An 8 French vascular sheath was placed over the wire into the
biliary system. A 0.018" diameter gold tip wire was used to probe
the end of the dilated duct. Multiple attempts were gently
performed until the wire was eventually atraumatically advanced
into the small bowel, followed by a 5F KMP catheter. The wire
was removed and contrast was injected which confirmed the
catheter tip in the bowel. The vascular sheath was injected and
multiple images were obtained in different positions. This
demonstrated short segment tight stenosis at the level of duct-
jejunostomy anastomosis.

Angioplasty of the anastomotic stricture was performed using 5
mm x 2 cm balloon catheter. Post angioplasty cholangiogram
demonstrated relief of stenosis, no extravasation, and prompt
contrast flow into the bowel.

The balloon was removed and 10.2 French internal/external biliary
catheter was advanced over the wire. The catheter was placed in a
such a fashion that some holes are in the biliary system and
distal holes are in the bowel. The distal loop of the catheter
was formed in the bowel. Contrast injection via the catheter
demonstrated satisfactory position of the catheter.
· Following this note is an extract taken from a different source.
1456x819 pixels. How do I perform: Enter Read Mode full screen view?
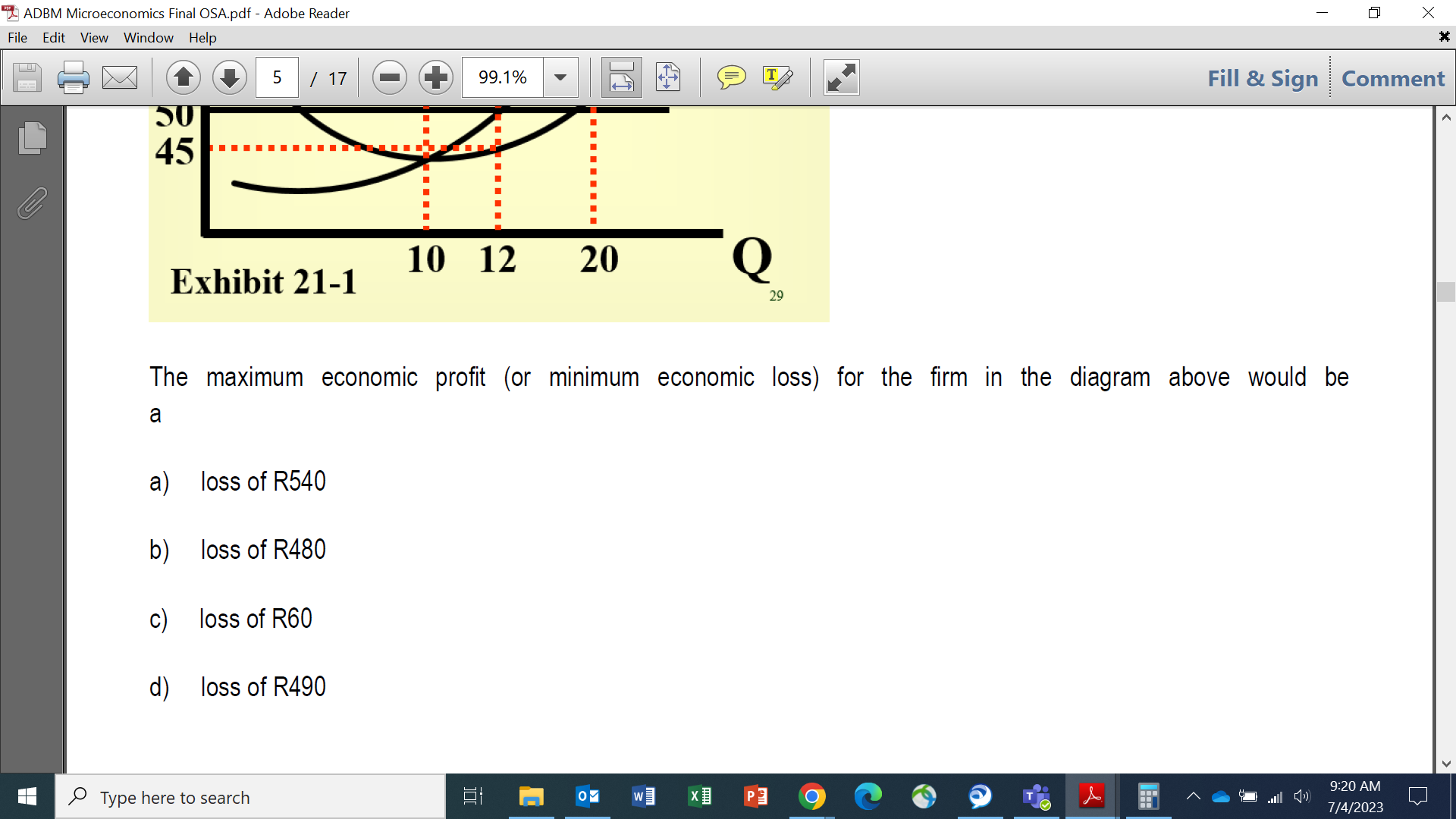[840, 77]
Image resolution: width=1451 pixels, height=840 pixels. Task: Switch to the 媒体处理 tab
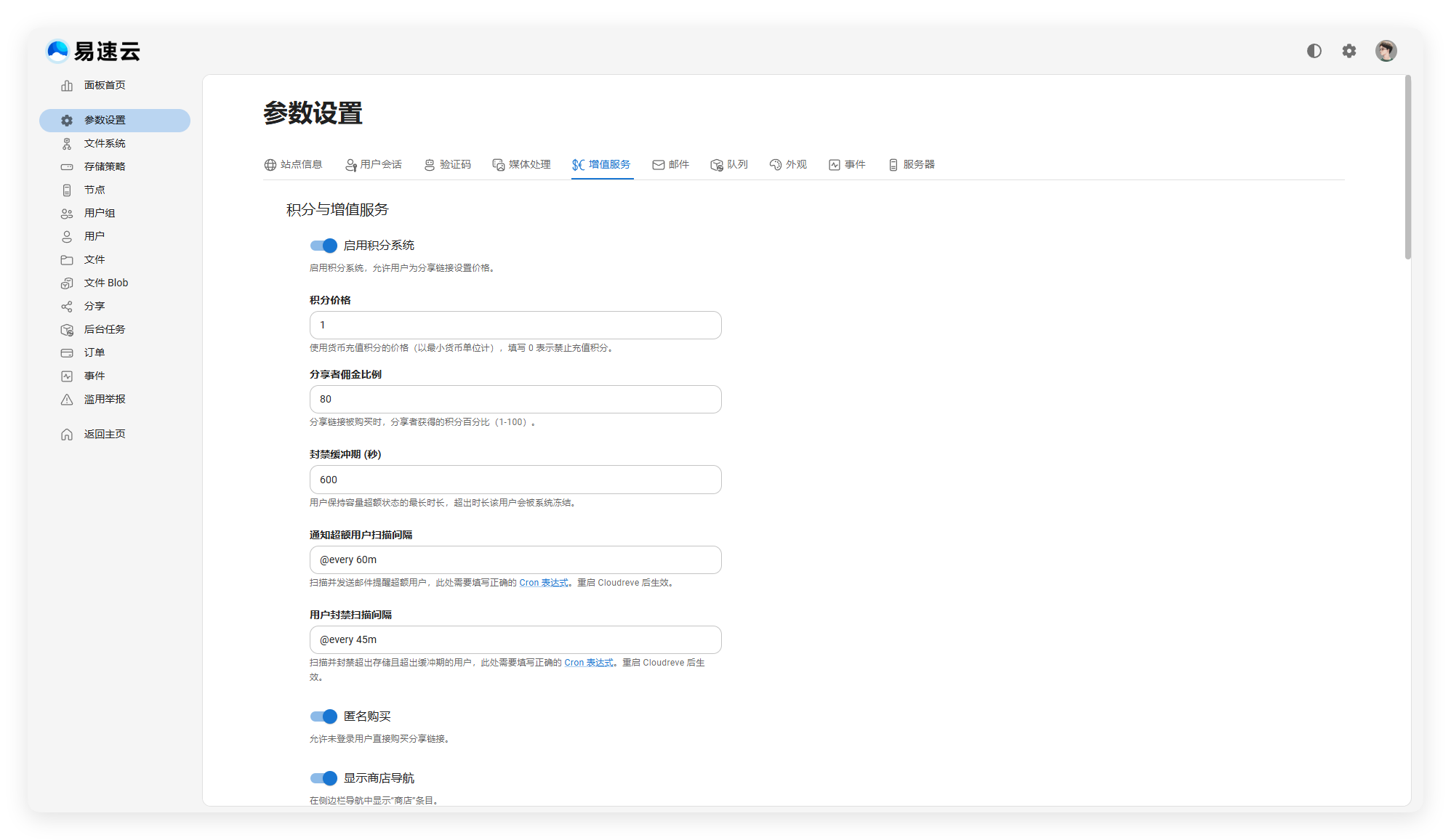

The catheter
was secured to the skin with 3-0 prolene, a statlock, and gauze
with sterile dressing was applied.

FINDINGS:
1. Cholangiogram demonstrated moderate diffuse dilatation of the
biliary system with wall irregularity of some bile ducts. No
contrast flow into the bowel was noted. This is consistent with
obnstruction at the choledochojejunostomy anastomosis.
2. Angioplasty of choledochojejunostomy anastomosis using 5 mm
balloon catheter.
3. Placement of 10.2 French internal/external biliary catheter to
closed straight drainage.

Permanent ultrasound and fluoroscopic images were obtained and
stored in PACS system.

IMPRESSION

1. Biliary obstruction at the hepatoenterostomy.
3. Angioplasty of biliary anastomosis using 5 mm balloon
catheter.
4. Placement of 10.2 French internal/external biliary catheter.

Plan:
1. Biliary catheter should be left open to bag for 24 hours then
capped if patient is doing well.
2. Cholangiogram via the catheter should be scheduled in ~6-8
weeks for evaluation of the biliary system and planning for
eventual removal

It is applicable when performed to treat a stricture/stenosis and not just to facilitate passage of another catheter or stent etc. In this case I would code the plasty. 47555/74363.